Request –
In the article about mid-season panic in choirs, at roughly what point in the preparation schedule do some singers suddenly disappear?

Document text –

“I CAN'T GO THROUGH WITH THIS!” The Mid-Season Panic Attack: Why It Happens and How to Keep Singing Through it.
- Tanya Lawrence

- Feb 17
- 4 min read
Every choir will reach a particular rehearsal, usually about halfway through the preparation
schedule when, one or two people, usually less experienced singers, suddenly disappear.
This half-way point is when some choir members, especially beginners, find themselves
thinking:
“I’m not good enough to be doing this.”
“I’m not doing as well as everyone else.”
If this sounds familiar, pause and ask yourself: By what metric are you measuring your
progress? What would “good enough” actually sound and look like? Is it a realistic expectation to have for yourself as a beginner, about to take part in your first ever choir concert?

Whose Voice Are You Listening To?
Are you actually replaying criticism from long ago, perhaps even from your school days? How long do you intend to allow their judgement to dictate the direction of your life? One more year? Two? A decade? Your entire life? How likely is that person to be in the audience?
Perhaps the greatest gift we humans possess is that of imagination. It's how we invent things like washing machines and rocket ships. It's the engine of our ability to compose literature and music. Humans can literally fly to the moon because a few of us imagined what it would be like and then went ahead and did it. Yet, imagination can also be our greatest downfall. Are you hearing the voice of an imaginary critic – triggered by perfectly normal and natural sensations in your nervous system? Sensations designed to keep you safe from saber-toothed tigers. How many of those are likely to rock up to the show?

Data lines –
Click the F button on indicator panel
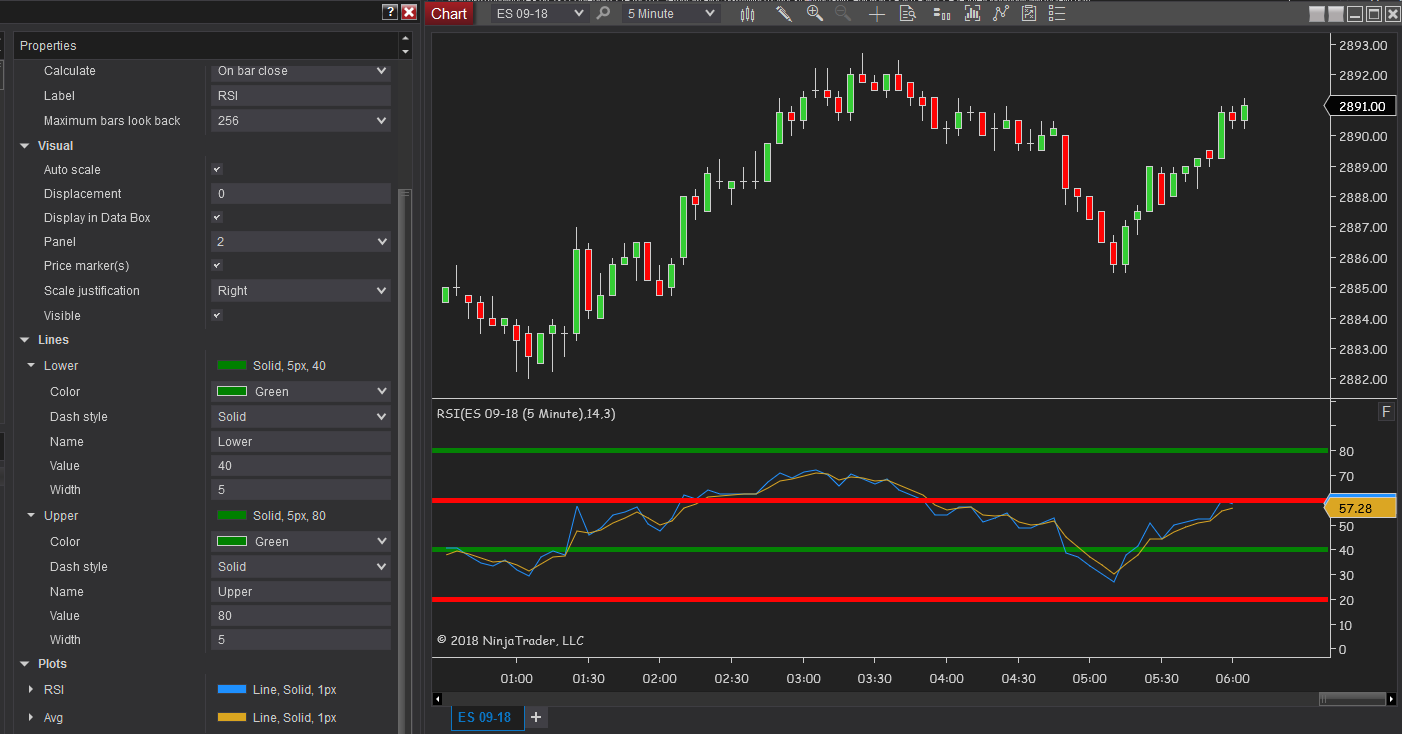Image resolution: width=1402 pixels, height=734 pixels. [1386, 412]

Final answer –
About halfway through the preparation schedule.